Dentro do seu quarto, Miguel não estava com pressa. Sentou-se na cama com as pernas cruzadas e começou a meditar. Com os olhos fechados e foco total no seu Espaço Mental, percebeu que, mesmo após o desabafo e a conversa com Fábio, seu Mundo Espiritual permanecia estagnado.
Na sua primeira vida, seu Mundo Espiritual era branco e nebuloso; agora, estava repleto de vida e cor. Miguel já havia notado essa mudança antes, mas o que poderia fazer a respeito? Abrir o próprio crânio para investigar?
Seu Mundo Espiritual ainda estava em formação, e Miguel não conhecia ninguém que tivesse passado por algo semelhante, a capacidade de ver a gestação do seu próprio Mundo Espiritual. Talvez, no final, tudo se encaixe e volte ao normal.
Da última vez que conseguiu acessar seu Mundo Espiritual, já estava há muito tempo no Reino Superior e havia avançado para o reino do Espírito Desperto. A discrepância entre sua mentalidade fria, lógica e calculista da sua primeira vida e seu estado atual, frágil e emocional, era evidente.
Miguel concluiu que suas emoções, e como as tem lidado, eram as maiores culpadas por seu estado atual. Desde que acordou, ele tenta desvendar o mistério ao seu redor. Mas, ao escrever e pensar logicamente sobre sua existência superior, quase entrou em colapso. Agora, sofre de ansiedade pelo futuro, medo do desconhecido, raiva pelos sofrimentos vividos e esperança, que tenta sufocar.
Sussurrando em direção às cores que compõem o oceano liso de seu Mundo Espiritual, Miguel disse: "São vocês, não é mesmo?
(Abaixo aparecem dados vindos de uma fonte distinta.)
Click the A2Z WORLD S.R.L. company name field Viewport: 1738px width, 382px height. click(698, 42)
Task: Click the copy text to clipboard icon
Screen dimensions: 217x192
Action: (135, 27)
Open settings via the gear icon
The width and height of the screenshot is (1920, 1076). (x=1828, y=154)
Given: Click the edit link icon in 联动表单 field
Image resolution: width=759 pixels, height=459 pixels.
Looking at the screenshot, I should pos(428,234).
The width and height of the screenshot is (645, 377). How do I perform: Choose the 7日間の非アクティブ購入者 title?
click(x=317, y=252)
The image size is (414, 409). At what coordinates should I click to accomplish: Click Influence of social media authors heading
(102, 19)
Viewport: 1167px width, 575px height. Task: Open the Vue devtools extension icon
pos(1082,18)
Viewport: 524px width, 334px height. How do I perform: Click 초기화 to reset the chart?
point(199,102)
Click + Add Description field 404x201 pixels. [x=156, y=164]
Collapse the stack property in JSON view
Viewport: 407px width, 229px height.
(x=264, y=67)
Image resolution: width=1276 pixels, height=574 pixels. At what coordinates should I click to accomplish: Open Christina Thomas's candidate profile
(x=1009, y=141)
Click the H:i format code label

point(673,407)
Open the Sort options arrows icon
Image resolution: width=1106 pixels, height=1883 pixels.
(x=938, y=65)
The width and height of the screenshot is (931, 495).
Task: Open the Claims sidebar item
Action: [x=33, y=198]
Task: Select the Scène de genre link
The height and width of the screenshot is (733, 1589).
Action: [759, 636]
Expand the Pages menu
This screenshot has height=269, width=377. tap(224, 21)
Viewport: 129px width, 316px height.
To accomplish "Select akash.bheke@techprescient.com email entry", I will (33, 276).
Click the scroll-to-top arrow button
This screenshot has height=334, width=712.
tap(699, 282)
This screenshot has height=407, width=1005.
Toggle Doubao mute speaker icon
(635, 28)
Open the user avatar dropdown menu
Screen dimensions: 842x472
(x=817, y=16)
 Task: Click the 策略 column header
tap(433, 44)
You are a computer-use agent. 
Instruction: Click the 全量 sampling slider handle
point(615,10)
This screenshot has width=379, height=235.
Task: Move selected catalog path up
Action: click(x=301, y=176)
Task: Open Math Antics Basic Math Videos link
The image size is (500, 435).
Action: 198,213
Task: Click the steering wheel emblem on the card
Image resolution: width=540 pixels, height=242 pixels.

Minhas emoções..."
Como se respondessem, as sete cores do arco-íris brilharam mais intensamente, destacando-se das outras.
'Pelo menos acertei uma parte', pensou Miguel. Agora que sabia o principal culpado por seu tormento, restava saber como lidar com o problema. Deveria levar a sério o conselho de Fábio e não tentar controlar suas emoções? Ou foi esse o motivo pelo qual não alcançou a Transcendência através do Cultivo Espiritual e ficou com uma fraqueza que levou à sua derrota?
Pela primeira vez em milhões de anos, Miguel fez uma pausa para reorganizar seus pensamentos, e nada tinha a ver com o cultivo do seu Espírito.
Ele ignorou a sensação agonizante de ser observado. Não era hora de se preocupar com fatores externos. Para começar, Miguel teve que considerar algo muito importante: se não tomasse medidas agora, isso poderia se tornar um grande problema.
Miguel Eklere não é mais o Senhor do Tempo.
O título de Senhor do Tempo foi dado a Miguel quando ele dominou a Lei do Tempo através do cultivo da sua Essência. Normalmente, ele seria coroado como Imortal do Tempo ou Celestial do Tempo, mas, por ser o primeiro do seu tipo, recebeu a alcunha de Senhor.
No momento atual, além das memórias, Miguel não possuía nada do que constituiria um Senhor do Tempo. Sem o domínio da Lei do Tempo ou o poder que o título representava, que qualificação ele tinha para pensar em agir de forma complacente e sentir que era superior aos outros? Algumas poucas memórias? Todo o conhecimento que possuía não era exclusivo ou secreto para os habitantes do Reino Superior.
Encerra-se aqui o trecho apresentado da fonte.